The upturn in UK manufacturing showed signs of losing momentum at the end of Q2 2026, S&P Global said.
The PMI signalled expansion in each of the past eight months.
Output, new orders and employment expanded and suppliers’ delivery times lengthened.
New work inflows improved for the seventh month in a row in June, and the month saw new export business rise for the sixth month in a row, but mildly.
The seasonally adjusted S&P Global UK manufacturing purchasing managers’ index (PMI) posted 52.5 in June, down from May’s four-year high of 53.9 and the earlier flash estimate of 53.1.
The PMI signalled expansion in each of the past eight months.
Four of the five PMI sub-components were at levels consistent with improved operating conditions.
Output, new orders and employment all expanded and suppliers’ delivery times lengthened.
Stocks of purchases fell following a solid rise in the prior survey month. Manufacturing production expanded for the third month running in June, with the rate of growth improving to a 21-month high.
Increased output was often linked to higher new work intakes, better market confidence and promotional activities.
The consumer and intermediate goods industries both saw growth of production volumes, in contrast to a downturn in the investment goods category.
New work inflows improved for the seventh consecutive month in June, with reports of mild upticks in demand from both domestic and overseas clients. The rate of expansion eased to its weakest since December 2025, a S&P Global release said.
June saw new export business increase for the sixth month in a row, albeit only mildly and to the weakest extent during that sequence. Expansions in the consumer and investment goods sectors were partly offset by a decrease at intermediate goods producers.
Growth of foreign demand was linked to improved new work intakes from China, the European Union and the United States.
Several firms noted that growth opportunities in the Middle East had stalled as a result of war in the region.
The outlook for the manufacturing sector remained tepid at the end of the second quarter.
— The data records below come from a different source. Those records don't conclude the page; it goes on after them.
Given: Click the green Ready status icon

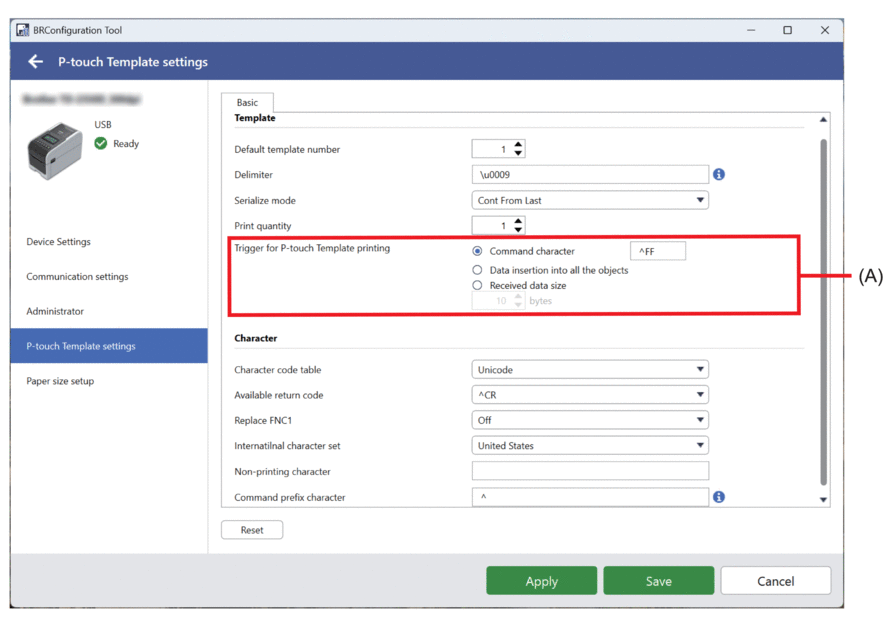Looking at the screenshot, I should click(x=101, y=144).
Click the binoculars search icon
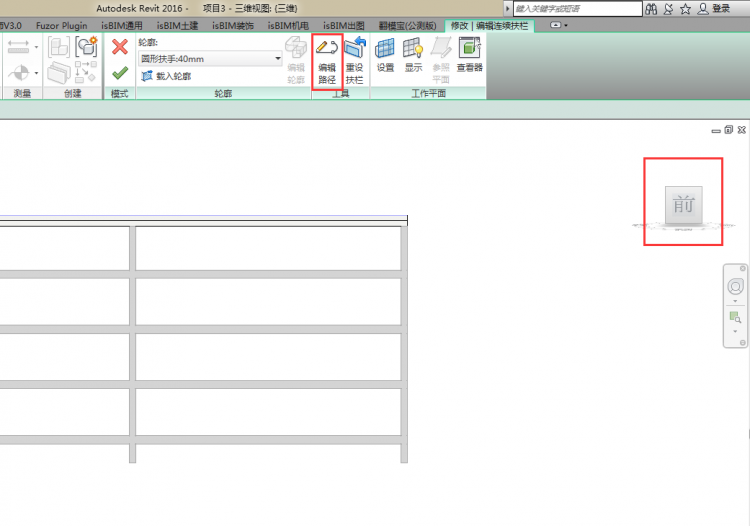The height and width of the screenshot is (526, 750). 652,8
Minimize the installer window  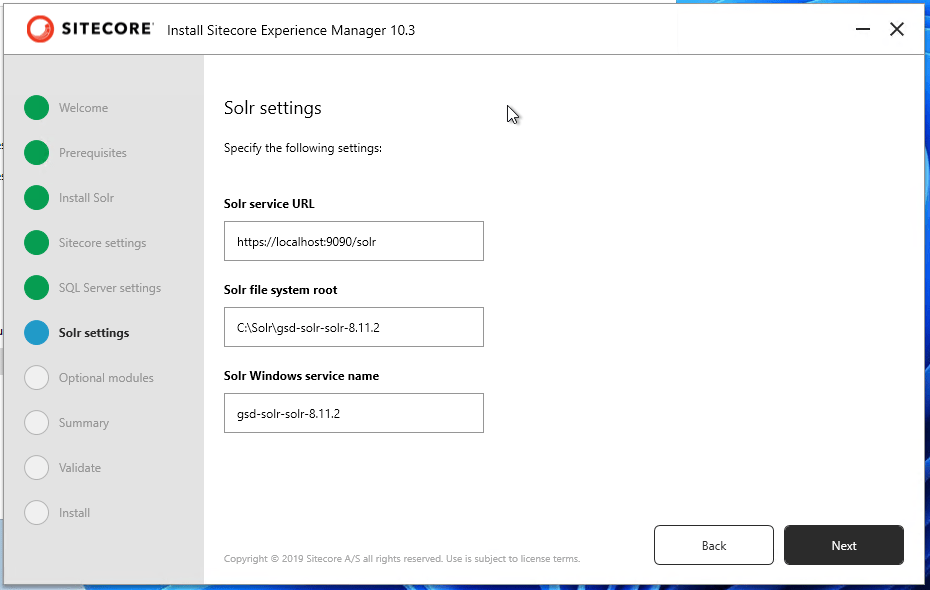(863, 30)
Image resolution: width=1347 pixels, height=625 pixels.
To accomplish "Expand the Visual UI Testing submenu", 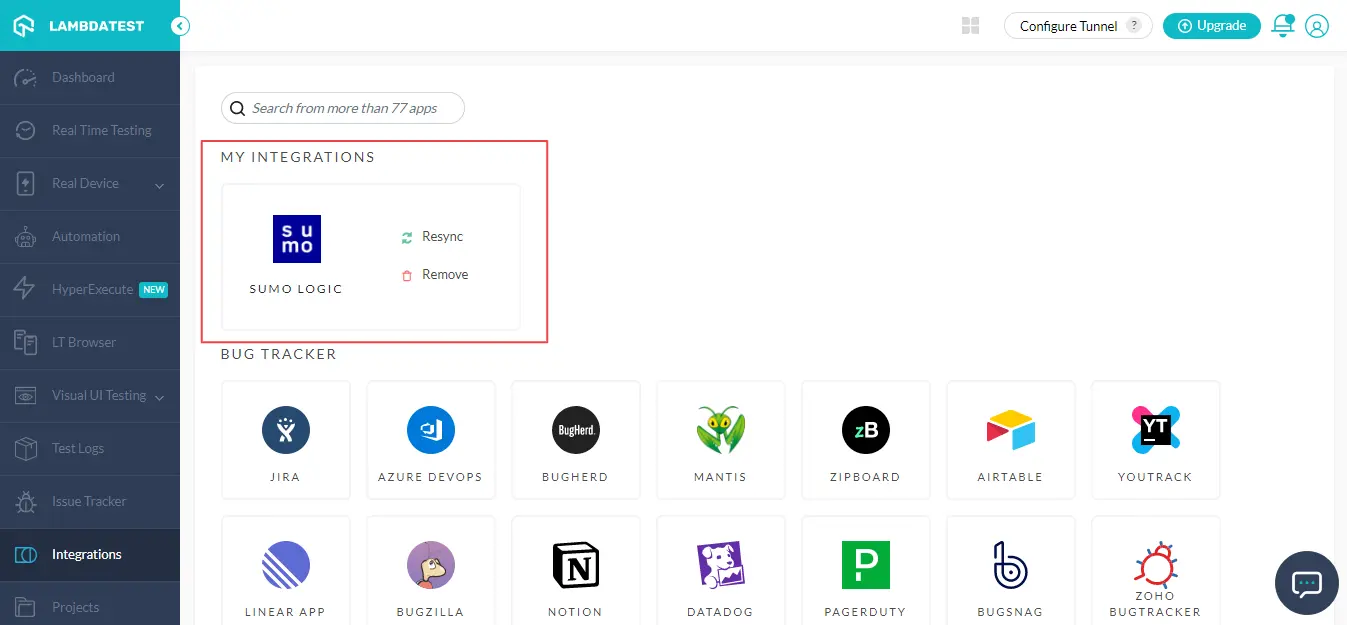I will (x=159, y=397).
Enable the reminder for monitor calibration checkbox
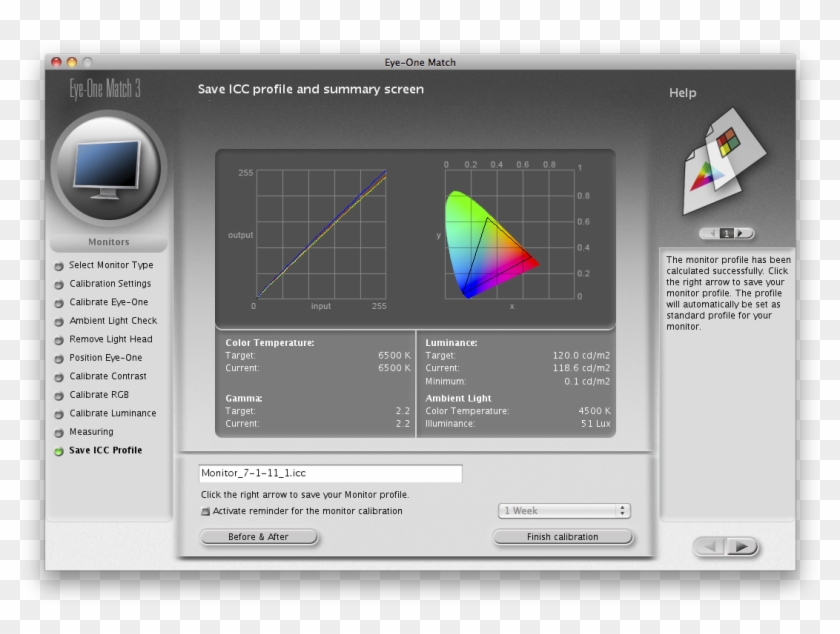 pyautogui.click(x=206, y=510)
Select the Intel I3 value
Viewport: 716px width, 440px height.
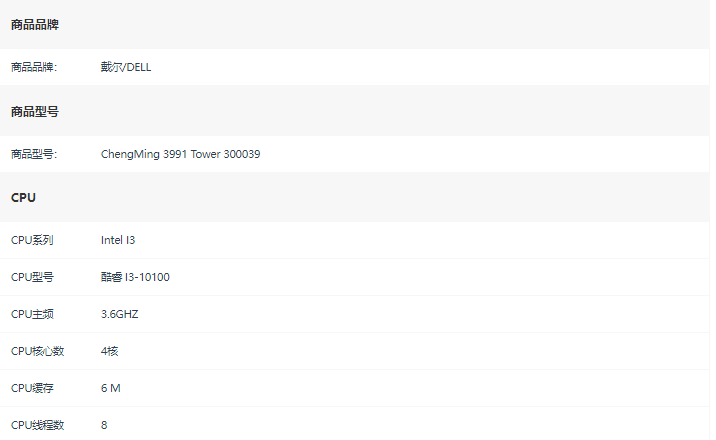(x=118, y=240)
Although 48 per cent of survey respondents forecast output to rise over the coming year, this was slightly below the combined level of those expecting either stagnation (44 per cent) or contraction (9 per cent).
Manufacturers expecting an upturn in output volumes over the next 12 months mainly linked this to new market opportunities, product launches, use of new technologies and market stabilisation.
However, several also noted ongoing concerns about government policy and geopolitical tensions, with some also mentioning they were concentrating more on consolidation during the coming year than towards growth.
Although UK manufacturing employment rose for the third successive month, the rate of job creation remained only modest.
Average input prices rose markedly in June. Although the rate of increase remained elevated, it was the weakest since March.
Supply chain disruptions, material shortages and geopolitical tensions all exerted upward pressure on purchasing costs. Subsequently, average output charges were raised for the seventh month running.
Vendor delivery times in the United Kingdom continued to lengthen to a marked extent in June, as supply chains remained under substantial duress due to global shipping delays, material shortages, port and regulatory issues, tariff disruptions and capacity shortages at vendors.